Consignes de travail:
A - Dans le texte sur la minisérie Deadman, relevez chacune des tâches que Neal Adams a réalisées lui-même pour les 6 épisodes.
B - Poursuivez le texte sur la minisérie Deadman à partir de sa dernière phrase.

Extrait cité:
Ce tome peut peut-être se lire indépendamment de tout autre, mais une connaissance superficielle du personnage de Deadman donne plus de sens à la lecture. Il comprend les 6 épisodes de la minisérie, initialement parus en 2018, écrits, dessinés et encrés par
Neal Adams, avec une mise en couleurs également réalisée par lui. Seul le lettrage a été réalisé par Clem Robbins.
Neal Adams avait déjà dessiné plusieurs épisodes du personnage, réédités en 2 tomes à commencer par Deadman Book One.

Données fournies:

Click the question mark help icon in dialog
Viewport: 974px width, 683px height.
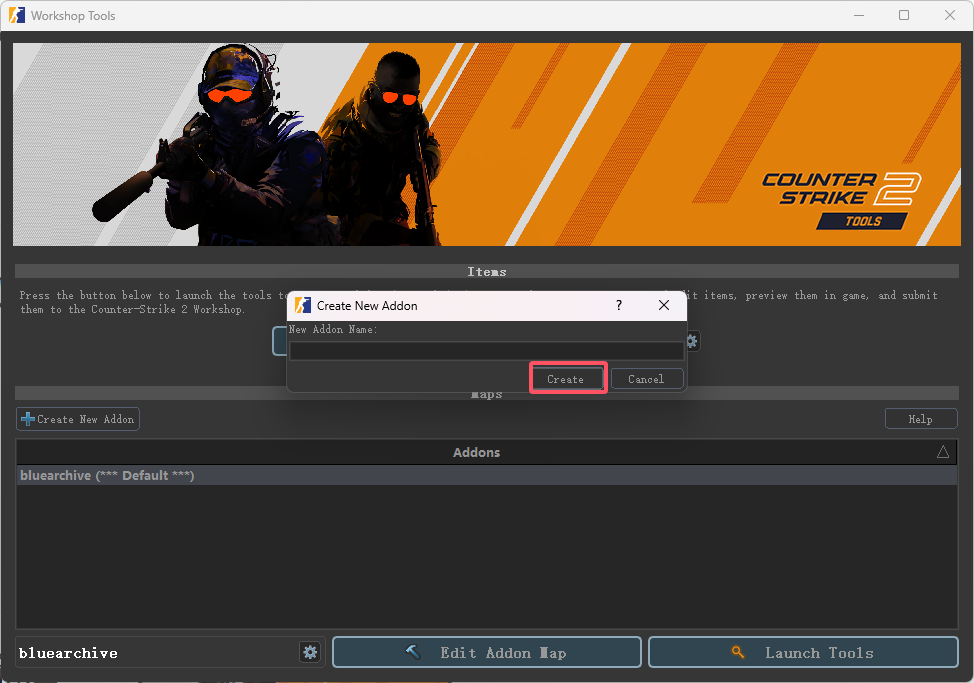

* * *

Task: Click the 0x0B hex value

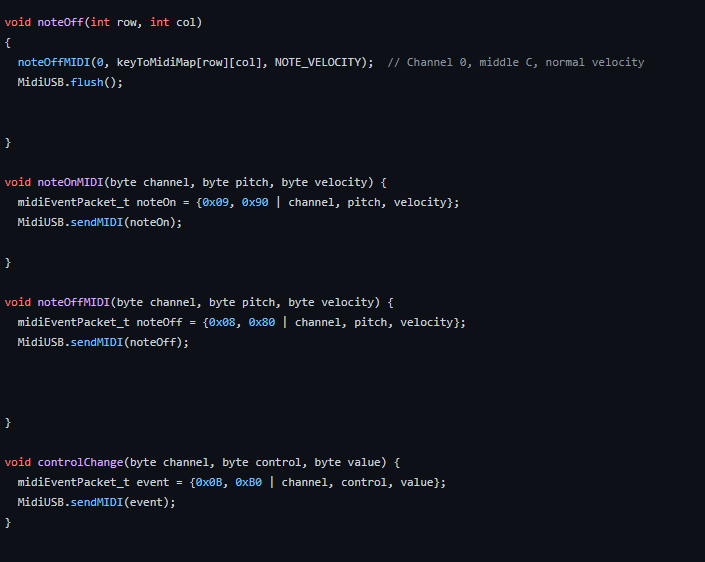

Réponses attendues:
A - Neal Adams a écrit, dessiné et encré les épisodes. Il a aussi réalisé la mise en couleurs.

B -
Le préfet James Gordon a été mandaté pour réaliser une mission d'inspection dans une installation nucléaire dans un pays d'Asie. Il y a est accueilli par un groupe d'ingénieurs et de techniciens qui lui font faire le tour des installations et lui fournissent les explications qu'il demande. Boston Brand est également présent sous sa forme de fantôme astral, dans sa tenue rouge, avec une peau blanche. En flottant de ci de là dans l'installation, il découvre la présence d'un groupe de terroristes menés par un individu se faisant appeler Hook (il a un crochet métallique à la place de la main gauche), l'homme qui l'a abattu d'une balle pendant son numéro de trapèze. Il se souvient de la dernière fois où il s'était retrouvé confronté à Hook, dans une immense salle où Hook rendait compte de son échec devant Sensei, le commanditaire de l'assassinat de Boston Brand.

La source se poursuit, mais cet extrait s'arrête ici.